Community Regional Medical Center has been fined $175,000 by state regulators for two cases in which patients were harmed -- including one in which a surgeon walked out of the hospital in the middle of an open-heart procedure, leaving a physician's assistant in charge.
With these latest cases, which both occurred last year, Community Regional has been fined three times in the last two years for patient-care lapses.
Thomas Utecht, senior vice president of Community Medical Centers, said the hospital has instituted improved safeguards, which the state has approved.
He added: "Community continually trains and searches for ways we can improve our patient care and safety."
In the most recent cases, the hospital was fined $75,000 after a patient undergoing open-heart surgery suffered massive blood loss, cardiac arrest and loss of oxygen to the brain after the surgeon walked out of the operating room -- and the hospital -- before closing the chest, the state said Thursday. A physician's assistant was left in charge, the state said.
The physician's assistant and a medical doctor stitched the patient's chest closed, but the patient continued to bleed, and then went into cardiac arrest.

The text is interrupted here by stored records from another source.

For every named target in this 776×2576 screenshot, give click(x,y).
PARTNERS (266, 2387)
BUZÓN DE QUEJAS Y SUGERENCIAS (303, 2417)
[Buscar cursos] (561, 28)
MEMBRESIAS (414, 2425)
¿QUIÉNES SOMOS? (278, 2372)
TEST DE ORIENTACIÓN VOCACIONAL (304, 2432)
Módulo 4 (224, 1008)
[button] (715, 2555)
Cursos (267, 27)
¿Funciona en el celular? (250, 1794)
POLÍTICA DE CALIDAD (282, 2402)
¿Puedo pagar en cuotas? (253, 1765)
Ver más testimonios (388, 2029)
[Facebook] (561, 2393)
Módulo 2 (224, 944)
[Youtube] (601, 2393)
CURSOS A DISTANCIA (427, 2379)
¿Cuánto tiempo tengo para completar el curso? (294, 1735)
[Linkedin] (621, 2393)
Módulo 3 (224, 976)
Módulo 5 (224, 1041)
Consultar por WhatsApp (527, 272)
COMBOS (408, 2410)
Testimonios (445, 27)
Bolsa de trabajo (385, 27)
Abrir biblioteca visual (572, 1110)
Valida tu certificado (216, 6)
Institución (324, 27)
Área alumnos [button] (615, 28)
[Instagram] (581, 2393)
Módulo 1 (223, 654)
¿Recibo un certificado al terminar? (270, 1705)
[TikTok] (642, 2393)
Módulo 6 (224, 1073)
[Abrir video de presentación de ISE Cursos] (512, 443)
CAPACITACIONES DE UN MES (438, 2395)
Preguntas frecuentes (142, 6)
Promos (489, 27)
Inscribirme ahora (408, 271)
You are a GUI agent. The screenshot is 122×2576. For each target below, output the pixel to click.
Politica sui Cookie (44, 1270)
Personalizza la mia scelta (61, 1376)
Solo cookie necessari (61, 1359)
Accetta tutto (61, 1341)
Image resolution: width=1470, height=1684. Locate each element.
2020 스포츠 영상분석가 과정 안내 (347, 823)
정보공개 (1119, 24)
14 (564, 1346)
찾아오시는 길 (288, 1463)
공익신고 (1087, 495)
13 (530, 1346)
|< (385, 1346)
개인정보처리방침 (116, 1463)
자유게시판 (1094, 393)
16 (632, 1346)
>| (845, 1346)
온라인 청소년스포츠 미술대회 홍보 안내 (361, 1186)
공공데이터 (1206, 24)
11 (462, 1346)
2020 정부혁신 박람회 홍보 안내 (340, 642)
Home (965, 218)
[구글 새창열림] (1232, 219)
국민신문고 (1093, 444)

The physician's assistant was called back to the operating room, where she reopened the patient's chest and began manually massaging the heart. The cardiovascular surgeon was summoned back to the hospital and eventually, with the help of another surgeon, stopped the bleeding.
The patient was placed on life support. The report did not say whether the patient ever recovered.
The state report said investigators were tipped off to the case by an anonymous caller in early April 2012. The hospital, in a written response to the state's investigation, said it had been conducting its own investigation into the case. The hospital said the surgeon was suspended from the medical staff for 14 days and ordered to under go additional training.
In another case, the hospital was fined $100,000 for a medical lapse in which a physician ordered a physician's assistant to remove a spinal catheter from a patient who was on a blood thinner.
The patient developed bleeding near the spinal cord and required surgery to repair the damage, resulting in the patient becoming paralyzed, according to the state investigation.
Neither the physician nor the physician's assistant was authorized to remove the catheter. In addition, the medication directions specifically state epidural catheters are not to be removed when the patient in on blood thinners because of the risk of uncontrolled bleeding. The state report says the incident happened in late 2012, although the precise date was redacted.
According to the hospital's response to the state, the physician was suspended for seven days and ordered to undergo additional training. The physician's assistant was fired. The hospital also said it changed its procedures to prevent such problems in the future.
The two fines against Community Regional were among 10 levied against nine California hospitals. Also sanctioned was Mercy Medical Center in Merced, which was fined $50,000.
In 2012, Community Regional was fined $50,000 by the state for a 2010 incident in which a woman was given a lethal overdose of a blood-thinning drug.
Fine amounts are $50,000 for a first violation, $75,000 for a second and $100,000 for a third. After three years, the penalty count starts over.
Under a 2007 law, hospitals are required to self-report errors in cases that could cause serious injury or death.